After months of candidate visits to town halls, diners, and individual voters’ backyards and living rooms, New Hampshire Democrats head to the polls Tuesday—and will determine almost nothing.
To help understand why, here’s a brief primer on the Democratic race post-New Hampshire:
What’s exactly at stake in the New Hampshire primary?
The primary results will be used this summer to award 24 delegates to the Democratic National Convention, which will choose the party’s presidential nominee. Iowa, which held caucuses last week, chose 44 delegates. For perspective: Winning the nomination requires 2,382 delegates, out of 4,763 available. So these two contests will determine 1.4 percent of the delegates needed to secure the nomination.
That’s it? Then why all the attention on Iowa and New Hampshire?
The states’ defenders argue that making the candidates spend lots of time in front of engaged voters serves as a useful first screen. And, indeed, voters in later states often look to these results when making up their own minds. A candidate who winds up winning the early contests often becomes the consensus choice relatively quickly.
So why won’t that happen in 2016?
It could—but typically a consensus emerges when the leading candidate creates a sense of inevitability, which dries up money flowing to the remaining candidates, prompting them to drop out. The front-runner in this case, former Secretary of State Hillary Clinton, won’t be able to stop the flow of contributions to Sen. Bernie Sanders’s campaign because so little money is coming from the usual stable of Democratic Party donors. Rather, Sanders has been able to tap into an enormous pool of small donors who gave him $73 million through the end of December, with $28 million in the bank as of Jan. 1. (Clinton raised $110 million in 2015, and had $38 million to start 2016.) In other words: There is no financial reason for Sanders not to keep campaigning through the coming weeks and months.

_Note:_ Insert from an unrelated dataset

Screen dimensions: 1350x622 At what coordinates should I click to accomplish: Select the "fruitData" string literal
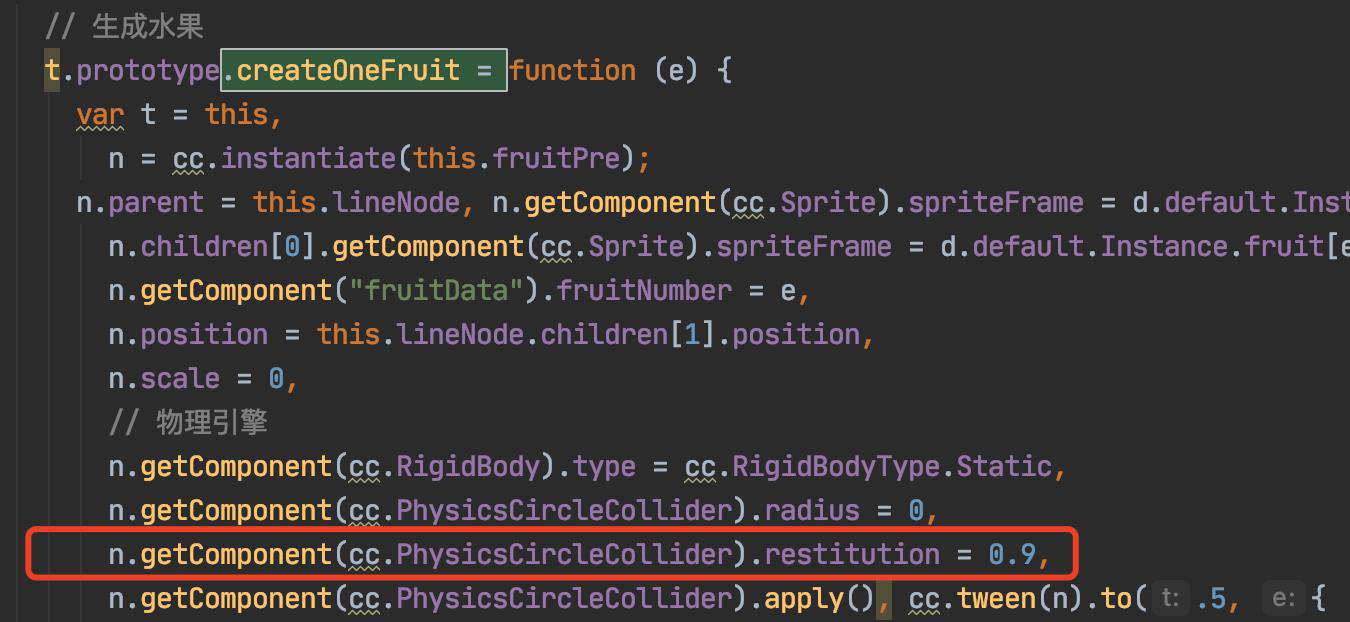coord(444,290)
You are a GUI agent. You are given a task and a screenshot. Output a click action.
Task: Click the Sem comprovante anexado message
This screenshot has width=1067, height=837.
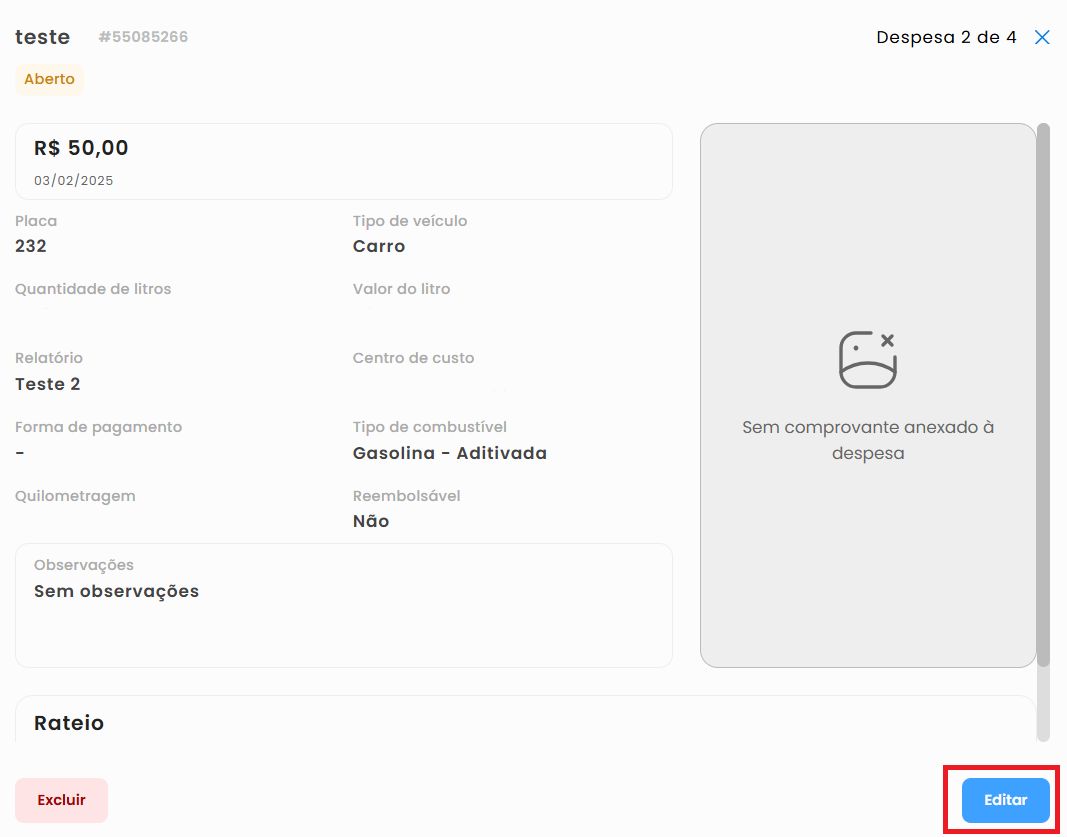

But doesn’t the calendar start to favor Clinton after New Hampshire?
Sanders has been able to build a devoted following with his simple message that the political system has been corrupted by big money. His weakness, though, is among nonwhite voters—who happen to make up a large percentage of the Democratic primary electorate. Most of the states that come after New Hampshire have significant black, Latino, and other minority voting populations.
Does this mean Clinton will lock up the needed delegates in the March contests?
She could start building a substantial lead, but the party’s delegate rules will make that a slow process so long as Sanders can win a reasonable share of the vote in each state. Democratic delegates are awarded by congressional district and by the statewide winner—but in both cases the delegates are allocated in proportion to the vote share. Even if Clinton started winning 60 percent of the available delegates in the coming six weeks, she would have won fewer than 1,400 delegates through the end of March.
Meaning this could go on through April?
Possibly, particularly if Sanders can do better than 40 percent in the coming states. In either case, Sanders is also up against Clinton’s overwhelming advantage among the Democratic Party’s 700 so-called “super delegates”—members of Congress, governors, and Democratic National Committee members, whose votes are not based on the result of any primary or caucus, but rather their own discretion. Currently, according to the Associated Press, Clinton has a 362-8 lead over Sanders.
And it is that advantage, according to Josh Putnam, a University of Georgia political scientist who maintains the popular Frontloading HQ website, that ultimately might wind things down in Clinton’s favor. In fact, by late March, half of the delegates up for grabs in primaries and caucuses will have been allocated. And if Clinton has a lead among those, her large super-delegate lead will make it mathematically difficult for Sanders to come back.